Work request => Take the data that follows and retype it word for word.

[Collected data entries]
===

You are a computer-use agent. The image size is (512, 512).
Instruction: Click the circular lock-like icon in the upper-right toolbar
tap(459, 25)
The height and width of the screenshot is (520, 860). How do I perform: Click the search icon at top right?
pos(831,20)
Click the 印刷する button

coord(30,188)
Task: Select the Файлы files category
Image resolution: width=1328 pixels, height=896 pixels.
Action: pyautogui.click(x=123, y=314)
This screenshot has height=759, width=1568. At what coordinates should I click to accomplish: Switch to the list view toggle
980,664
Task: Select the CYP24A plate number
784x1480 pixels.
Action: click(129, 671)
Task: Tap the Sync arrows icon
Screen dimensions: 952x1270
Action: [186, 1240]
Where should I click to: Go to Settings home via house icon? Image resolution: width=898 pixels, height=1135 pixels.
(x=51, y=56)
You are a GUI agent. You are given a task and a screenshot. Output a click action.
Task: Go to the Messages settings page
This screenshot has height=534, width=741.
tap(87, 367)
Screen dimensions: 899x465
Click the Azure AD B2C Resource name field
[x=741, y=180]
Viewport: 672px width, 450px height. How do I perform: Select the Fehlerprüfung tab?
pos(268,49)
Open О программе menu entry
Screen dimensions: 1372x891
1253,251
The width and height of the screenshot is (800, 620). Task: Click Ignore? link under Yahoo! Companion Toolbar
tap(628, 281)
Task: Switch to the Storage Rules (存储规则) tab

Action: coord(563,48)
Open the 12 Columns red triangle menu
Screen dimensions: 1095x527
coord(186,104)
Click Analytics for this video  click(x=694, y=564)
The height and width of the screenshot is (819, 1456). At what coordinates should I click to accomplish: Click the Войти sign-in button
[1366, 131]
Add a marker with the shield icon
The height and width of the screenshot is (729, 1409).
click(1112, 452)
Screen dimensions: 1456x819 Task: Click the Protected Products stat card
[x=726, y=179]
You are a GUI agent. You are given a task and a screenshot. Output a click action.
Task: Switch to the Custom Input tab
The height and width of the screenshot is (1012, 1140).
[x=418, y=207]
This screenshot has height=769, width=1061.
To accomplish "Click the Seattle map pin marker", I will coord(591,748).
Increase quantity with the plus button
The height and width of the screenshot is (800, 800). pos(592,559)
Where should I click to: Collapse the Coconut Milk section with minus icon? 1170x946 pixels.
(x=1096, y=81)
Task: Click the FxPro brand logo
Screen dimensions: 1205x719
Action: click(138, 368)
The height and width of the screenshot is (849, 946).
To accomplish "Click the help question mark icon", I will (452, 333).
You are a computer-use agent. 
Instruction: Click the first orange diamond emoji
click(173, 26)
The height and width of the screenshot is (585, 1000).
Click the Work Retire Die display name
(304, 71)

===

Written reply =>
You are a computer-use agent. The image size is (512, 512).
Instruction: Click the circular lock-like icon in the upper-right toolbar
tap(459, 25)
The height and width of the screenshot is (520, 860). How do I perform: Click the search icon at top right?
pos(831,20)
Click the 印刷する button

coord(30,188)
Task: Select the Файлы files category
Image resolution: width=1328 pixels, height=896 pixels.
Action: pyautogui.click(x=123, y=314)
This screenshot has height=759, width=1568. At what coordinates should I click to accomplish: Switch to the list view toggle
980,664
Task: Select the CYP24A plate number
784x1480 pixels.
Action: click(129, 671)
Task: Tap the Sync arrows icon
Screen dimensions: 952x1270
Action: [186, 1240]
Where should I click to: Go to Settings home via house icon? Image resolution: width=898 pixels, height=1135 pixels.
(x=51, y=56)
You are a GUI agent. You are given a task and a screenshot. Output a click action.
Task: Go to the Messages settings page
This screenshot has height=534, width=741.
tap(87, 367)
Screen dimensions: 899x465
Click the Azure AD B2C Resource name field
[x=741, y=180]
Viewport: 672px width, 450px height. How do I perform: Select the Fehlerprüfung tab?
pos(268,49)
Open О программе menu entry
Screen dimensions: 1372x891
1253,251
The width and height of the screenshot is (800, 620). Task: Click Ignore? link under Yahoo! Companion Toolbar
tap(628, 281)
Task: Switch to the Storage Rules (存储规则) tab

Action: coord(563,48)
Open the 12 Columns red triangle menu
Screen dimensions: 1095x527
coord(186,104)
Click Analytics for this video  click(x=694, y=564)
The height and width of the screenshot is (819, 1456). At what coordinates should I click to accomplish: Click the Войти sign-in button
[1366, 131]
Add a marker with the shield icon
The height and width of the screenshot is (729, 1409).
click(1112, 452)
Screen dimensions: 1456x819 Task: Click the Protected Products stat card
[x=726, y=179]
You are a GUI agent. You are given a task and a screenshot. Output a click action.
Task: Switch to the Custom Input tab
The height and width of the screenshot is (1012, 1140).
[x=418, y=207]
This screenshot has height=769, width=1061.
To accomplish "Click the Seattle map pin marker", I will coord(591,748).
Increase quantity with the plus button
The height and width of the screenshot is (800, 800). pos(592,559)
Where should I click to: Collapse the Coconut Milk section with minus icon? 1170x946 pixels.
(x=1096, y=81)
Task: Click the FxPro brand logo
Screen dimensions: 1205x719
Action: click(138, 368)
The height and width of the screenshot is (849, 946).
To accomplish "Click the help question mark icon", I will (452, 333).
You are a computer-use agent. 
Instruction: Click the first orange diamond emoji
click(173, 26)
The height and width of the screenshot is (585, 1000).
Click the Work Retire Die display name
(304, 71)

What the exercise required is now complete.